The issue is that using a machine model – is that friction builds as well as cost as the corporation scales. The costs rise with revenue. So in the mature part of the cycle, you cannot innovate – you can only manage the numbers/ratios. For example, 10 years ago, Shell set up Shell Renewables. Shell was going to become a leader in non oil energy. Makes sense right? The top people know about Peak Oil better than most and wanted to find a place in the next energy sector. What ruined this experiment was its success. Being a very large organization, Shell did new projects at scale. With two of the largest new Wind Farms online – the CFO and the CEO saw the trap – saw why they had to retreat back into OIL ONLY. Shell had to make the numbers even if by doing so meant that Shell could not position itself to be a leader in New Energy.
Wind farms that do well have an ROI of about 8% they are a utility – like owning a bond. But the Oil business has embedded costs that are linked to the returns on OIL that are much higher than wind. So if Shell did a lot more of these mega wind projects, the ROI of Shell would be reduced and Shell would have an earnings problem. The more wind farms they installed, the more their earnings would drop but their costs could not. They were trapped!
This dooms Shell and all mature companies. We saw that is Big Steel when smaller local mini mills ate into the lower ROI parts of the business until there was nothing left? We see this now with media.
The costs of a press or a studio – are so great that all the majors can do is to defend their existing platform. The New York Times can only hide behind the paywall for a period of time. The studios can only hold off web distribution of video for so long. But their battle to keep the status quo is not stupid – they are stuck with the costs. It is the model of how we do business that is the problem.
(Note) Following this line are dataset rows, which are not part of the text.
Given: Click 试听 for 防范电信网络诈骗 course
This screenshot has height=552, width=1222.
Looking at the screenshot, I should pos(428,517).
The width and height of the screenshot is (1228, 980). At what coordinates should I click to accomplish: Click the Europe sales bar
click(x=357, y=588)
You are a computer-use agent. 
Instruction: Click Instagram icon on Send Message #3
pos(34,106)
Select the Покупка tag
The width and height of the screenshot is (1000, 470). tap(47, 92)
For in the mature phase, the CEO has to make the ratios and the costs are embedded. In the final phase all the CEO can do is to milk the system.
For all true innovation HAS to start with a modest revenue line. So if you have a large enterprise with high revenues you have also high costs. So a web based news alternative CANNOT earn the revenue that you need to run the Times. So you cannot go there. But of course a new competitor – Huffington? Can and will and in the end will take enough revenue off your top line to kill you.
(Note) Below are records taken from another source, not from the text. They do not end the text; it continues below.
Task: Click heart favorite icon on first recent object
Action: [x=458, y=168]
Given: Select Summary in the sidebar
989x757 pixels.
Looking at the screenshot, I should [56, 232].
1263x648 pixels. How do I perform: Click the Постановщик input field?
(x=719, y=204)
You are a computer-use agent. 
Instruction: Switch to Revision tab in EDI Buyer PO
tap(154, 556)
So are corporations doomed? Well with a sample of 22,000 West makes a good case that the current model does doom you, if you are traditionally organized. So what then is the way out?
West makes the case that Cities live much much much longer. The core of why is the core idea for corporations to study and apply.
“It’s hard to kill a city,” West began, “but easy to kill a company.” The mean life of companies is 10 years. Cities routinely survive even nuclear bombs. And “cities are the crucible of civilization.” They are the major source of innovation and wealth creation. Currently they are growing exponentially. “Every week from now until 2050, one million new people are being added to our cities.”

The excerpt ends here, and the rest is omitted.